The recursive function is double precision recursive function determinante_laplace(array, groesse_matrix)result(det).
In my opinion this function is equal to the methode in java.

But it isn't so. The Fortran-program solve only 3x3 Matrix. Is the matrix higher, the result is wrong. Why?

I'am sorry for my bad english. I hope, you can understand my problem and can help to solve it.

RE: Recursion Fortran

(OP)
Thanks for the example.

But I would like to know why my function does not work. It seems to be equal to my recursive in Java. In Java it works fine. In Fortran not. I want to understand why this is so.

RE: Recursion Fortran

Quote (Runninghigh)


But I would like to know why my function does not work.
It seems to be equal to my recursive in Java.

Hallo Runninghigh,
Yes I tried your Java program and it worked fine.
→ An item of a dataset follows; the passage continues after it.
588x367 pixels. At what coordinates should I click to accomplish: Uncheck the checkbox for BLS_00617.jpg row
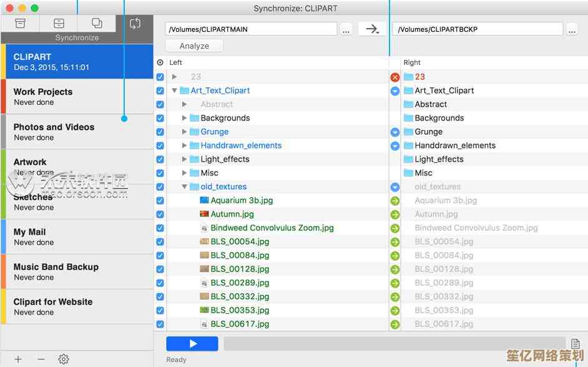[x=160, y=324]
There were two problems in your Fortran program in the recursive function determinante_laplace:
1. On the beginning the result was initialized, i.e.:

CODE

double precision :: ergebnis=0 
2. The sign, i.e. vorzeichen was not properly computed.
I changed the computation like in my older example

CODE

vorzeichen = merge(1, -1, mod(i,2) .eq. 1) 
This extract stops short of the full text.